Dès cette époque, Soviétiques et Indiens développèrent des collaborations économiques en matière de nucléaire civil, par exemple et via un soutien réciproque à l’ONU, notamment avec le soutien de l’URSS à l’Inde à propos du Cachemire. L’Inde a trouvé en l’URSS puis en la Russie un fournisseur d’armes particulièrement avantageux : non seulement les armes vendues par Moscou étaient meilleur marché que celles proposées par les Occidentaux, mais elles étaient aussi parfois assez sophistiquées. En outre, Soviétiques puis Russes se sont montrés très généreux avec les Indiens en termes de transferts de technologie et de production conjointe. Résultat : deux bons tiers des équipements militaires de l’Inde sont d’origine russe.
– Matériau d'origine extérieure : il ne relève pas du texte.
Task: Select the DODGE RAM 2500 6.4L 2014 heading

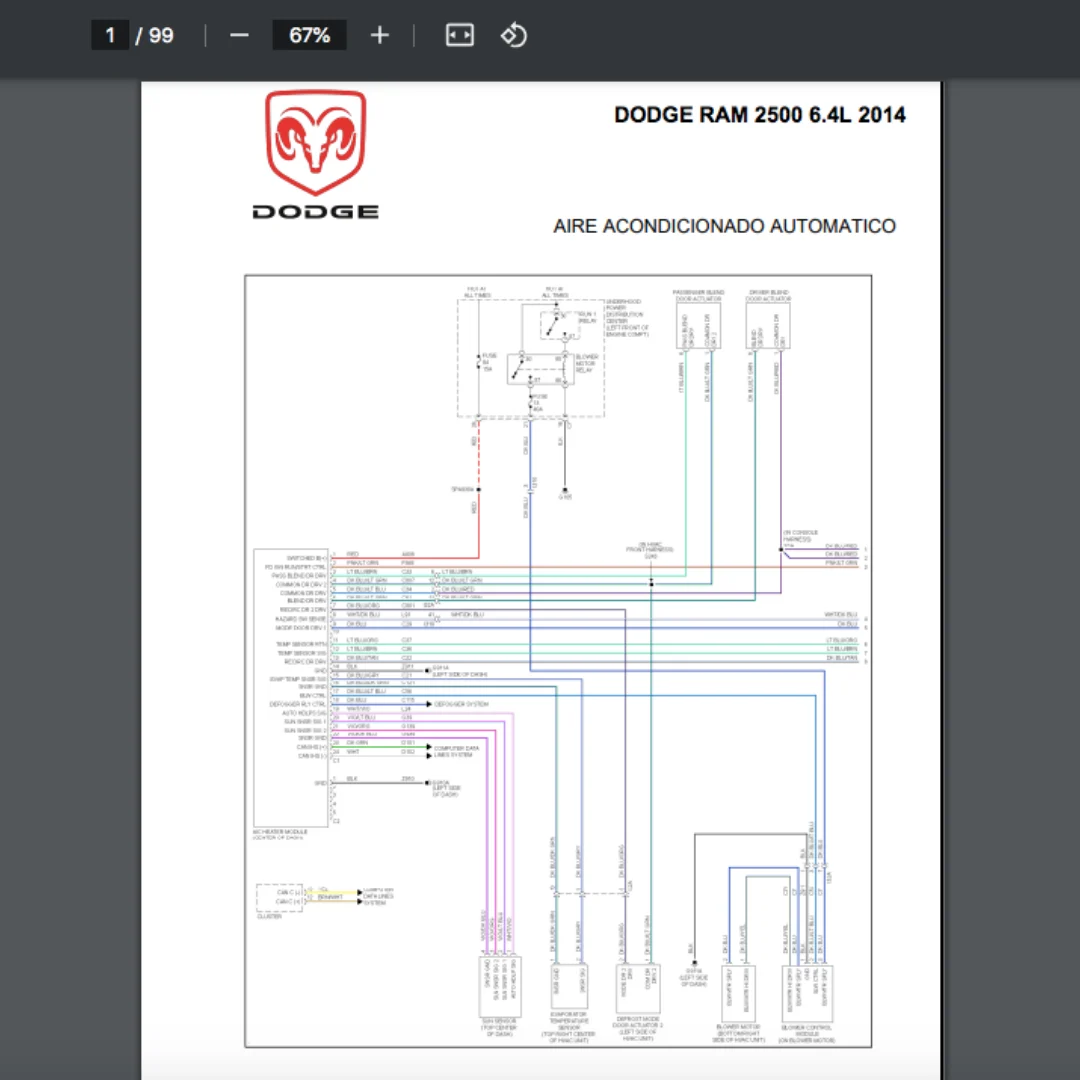Action: 760,114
New Delhi et Moscou aspirent tous deux à rendre le monde le plus multipolaire possible, et le lien qu’ils entretiennent au sein des BRICS en témoigne. La pluralité des centres de pouvoir à l'échelle internationale offre en effet à l’Inde des marges de manœuvre qui lui permettent de maximiser son intérêt, voire de jouer un pays contre un autre. Une Russie affaiblie pourrait être tentée de se rapprocher de la Chine, ce qui pourrait accroître sa dépendance à son égard. La Chine demeure l’ennemi public numéro un de l’Inde, dont les négociations sur les territoires himalayens sont une fois encore dans l’impasse.
En guise de conclusion
Les BRICS, acronyme pour Brésil, Russie, Inde, Chine et Afrique du sud, ont penché pour une voie médiane, mais malgré tout favorable à la Russie. Néanmoins, avec la position de médiatrice qu’entend jouer la Chine, et par son influence grandissante au plan international, on peut s’interroger sur l’attitude qu’adoptera l’Inde dans un avenir proche. Car cette dernière ne peut en aucun cas admettre d’être marginalisée au sein des BRICS, et laisser la Chine, son ennemie en assurer le leadership. Et ce, d’autant plus que de nouveaux pays ont fait leur demande d’adhésion au sein des BRICS.